MARLI: I feel that user-testing is at the core of any successful design, so there was a lot of that,  even if it was just taking something in. All of that is something that needs to be done, so there’s a lot of that. There’s a lot of prototyping small changes in patterns, and there’s just a lot to consider. There was a lot to consider because it has to bind, but it also can’t restrict it. So, I think that evolution of how to actually get that done, and then, what pieces to put together, was when I figured out that all I really needed was a non-stretch front, instead of  trying to completely restrict people. That was my moment, and from then it was mostly tweaks and material research. I needed something non-stretch, that’s not itchy and doesn’t shrink when you wash it, but the inner material can possibly shrink, so buying something sturdy enough that’s going to hold the rigidity in the form in the front, but not be  too solid.

KELLY REDDY-BEST: I’m assuming that in industrial design school – that’s the whole process that you learned there?
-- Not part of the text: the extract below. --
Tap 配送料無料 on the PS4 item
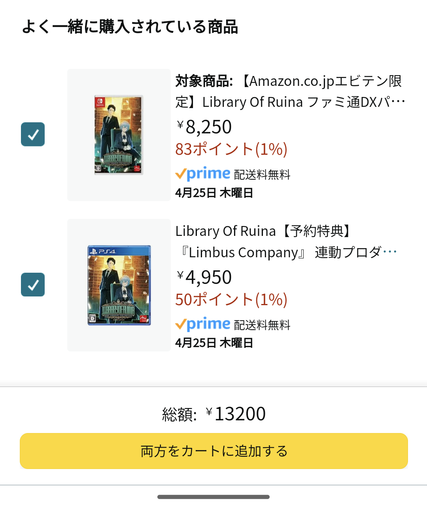 pyautogui.click(x=262, y=325)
MARLI: Yeah. I more so learnt the theory of how important that it is in different methods, but we didn’t specifically learn pattern making. If you were a furniture person, then you found your own resources to teach yourself that, and if you were into clothing or printing, everyone had their own means. We were all briefed on a lot of this stuff, but we weren’t  taught how to saw or how to  really stitch. A lot of it is self-taught.

KELLY REDDY-BEST: Do you produce in the US? Do you produce the stuff that you design.

MARLI: Yeah, it’s all in the US.

KELLY REDDY-BEST: Is it near Maryland?

MARLI: Mm-hm (affirmative). I actually employed my parents. They started one factory with us in Maryland. Then, we were just growing so fast and I was kind of  getting upset with them that they couldn’t work faster. I found a dedicated manufacturer in Baltimore, and then, that guy, after working with us, he started to be able to rebuild his business, too. He’s been in the game for  maybe 40 years and he had to shut down one factory, but then, he was able to reopen it. So, he made that one and dedicated it to us as well. Then, we also needed a third manufacturer. There’s four on-locations that manufacturers.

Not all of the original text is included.